I have a problem similar to the one discussed here: http://www.lvr.com/forum/index.php?topic=96.0

The main difference is that I am unable to reproduce the error myself. In fact the PC application seems rock steady in communicating with the embedded HID device, while a few customers have reported that they are completely unable to make it work. I have tested it on a number of PCs, low-, middle- and high ends, Win XP and Win 7. Still just works fine.

The PC application does a number of things, the ones which only read or write a small number of 64 bytes packets work, while the one which writes 300kByte to the device fails the write with error code 31, sometimes immediately, sometimes after a couple of seconds.
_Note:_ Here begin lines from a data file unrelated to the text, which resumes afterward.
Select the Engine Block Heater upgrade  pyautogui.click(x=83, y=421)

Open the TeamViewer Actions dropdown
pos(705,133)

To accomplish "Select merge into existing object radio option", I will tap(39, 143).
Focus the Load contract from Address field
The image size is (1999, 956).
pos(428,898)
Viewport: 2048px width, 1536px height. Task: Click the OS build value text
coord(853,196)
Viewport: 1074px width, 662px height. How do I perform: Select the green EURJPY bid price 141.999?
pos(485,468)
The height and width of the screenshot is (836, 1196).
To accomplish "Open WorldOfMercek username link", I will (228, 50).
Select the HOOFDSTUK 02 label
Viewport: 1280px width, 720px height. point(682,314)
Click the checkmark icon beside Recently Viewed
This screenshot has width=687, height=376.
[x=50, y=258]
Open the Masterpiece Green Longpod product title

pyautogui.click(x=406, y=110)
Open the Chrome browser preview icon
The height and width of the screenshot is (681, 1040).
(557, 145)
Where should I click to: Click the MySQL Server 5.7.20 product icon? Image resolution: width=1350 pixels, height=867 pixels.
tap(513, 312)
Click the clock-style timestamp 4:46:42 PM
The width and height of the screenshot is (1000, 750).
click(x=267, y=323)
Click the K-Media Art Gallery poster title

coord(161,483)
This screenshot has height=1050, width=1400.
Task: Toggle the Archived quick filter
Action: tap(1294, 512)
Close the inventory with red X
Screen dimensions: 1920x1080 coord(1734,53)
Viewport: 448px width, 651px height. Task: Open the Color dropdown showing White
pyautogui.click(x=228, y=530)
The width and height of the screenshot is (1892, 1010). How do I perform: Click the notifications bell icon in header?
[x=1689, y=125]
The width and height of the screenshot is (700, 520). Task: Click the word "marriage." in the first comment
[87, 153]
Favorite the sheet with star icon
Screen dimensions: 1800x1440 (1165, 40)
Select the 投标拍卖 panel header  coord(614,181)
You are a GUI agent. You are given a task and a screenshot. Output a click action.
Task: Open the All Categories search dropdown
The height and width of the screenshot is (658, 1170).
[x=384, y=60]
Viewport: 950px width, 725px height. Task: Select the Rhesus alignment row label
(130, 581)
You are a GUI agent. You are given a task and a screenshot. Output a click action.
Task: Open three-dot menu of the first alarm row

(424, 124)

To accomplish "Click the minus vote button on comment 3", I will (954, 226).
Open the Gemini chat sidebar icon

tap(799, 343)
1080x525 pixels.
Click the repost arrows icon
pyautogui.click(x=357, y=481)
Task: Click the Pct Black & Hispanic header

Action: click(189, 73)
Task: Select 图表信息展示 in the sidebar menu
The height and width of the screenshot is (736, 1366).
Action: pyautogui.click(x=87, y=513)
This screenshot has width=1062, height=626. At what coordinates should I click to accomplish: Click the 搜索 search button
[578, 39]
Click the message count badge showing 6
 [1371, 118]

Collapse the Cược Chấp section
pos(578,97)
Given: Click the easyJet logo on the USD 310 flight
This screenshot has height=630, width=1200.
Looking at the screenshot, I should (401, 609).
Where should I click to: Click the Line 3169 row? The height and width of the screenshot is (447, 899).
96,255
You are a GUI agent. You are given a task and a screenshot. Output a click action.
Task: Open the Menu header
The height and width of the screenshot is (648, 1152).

So what I would very much like is some suggestion how to proceed when the debugging seem to have to be done "remotely"? I have read that if the device fails ACK/NACK within reasonable time it could give errors like this, but the "load" of the device should be the same when I use it as when the ones getting the error are using it.

« Last Edit: February 09, 2011, 12:56:05 pm by Jan Andersson »

Jan Axelson

  • Administrator
  • Frequent Contributor
  • *****
  • Posts: 3033
    • Lakeview Research
Re: Error writing HID device
« Reply #1 on: February 09, 2011, 12:26:36 pm »
Hi Jan,

If it's a low- or full-speed device, you should test with different host controllers (OHCI, UHCI) and with hubs.

The fact that the failure is on long transfers suggests that perhaps the endpoints sometimes fail to NAK when busy with the previous transaction's data. After receiving data, an OUT endpoint should immediately begin to NAK any new data from the host until the endpoint buffer can accept new data. How to manage the endpoints varies with the device hardware.

Jan

Jan Andersson

  • Member
  • ***
  • Posts: 15
Re: Error writing HID device
« Reply #2 on: February 09, 2011, 01:08:22 pm »
Thanks for a quick reply!

Hi Jan,

If it's a low- or full-speed device, you should test with different host controllers (OHCI, UHCI) and with hubs.
Hmm... Good idea! But how to do that? I guess different PCs have different host controllers?

The fact that the failure is on long transfers suggests that perhaps the endpoints sometimes fail to NAK when busy with the previous transaction's data. After receiving data, an OUT endpoint should immediately begin to NAK any new data from the host until the endpoint buffer can accept new data. How to manage the endpoints varies with the device hardware.

Jan
Sounds reasonable! But what could cause this to happen for specific PCs only? Today I got a report that two laptops got this error. Is it possible laptops handle USB different in general?

mdlayt

  • Member
  • ***
  • Posts: 40
Re: Error writing HID device
« Reply #3 on: February 09, 2011, 06:48:37 pm »
Quote
Is it possible laptops handle USB different in general?

Yes, but the variable is not laptop versus desktop.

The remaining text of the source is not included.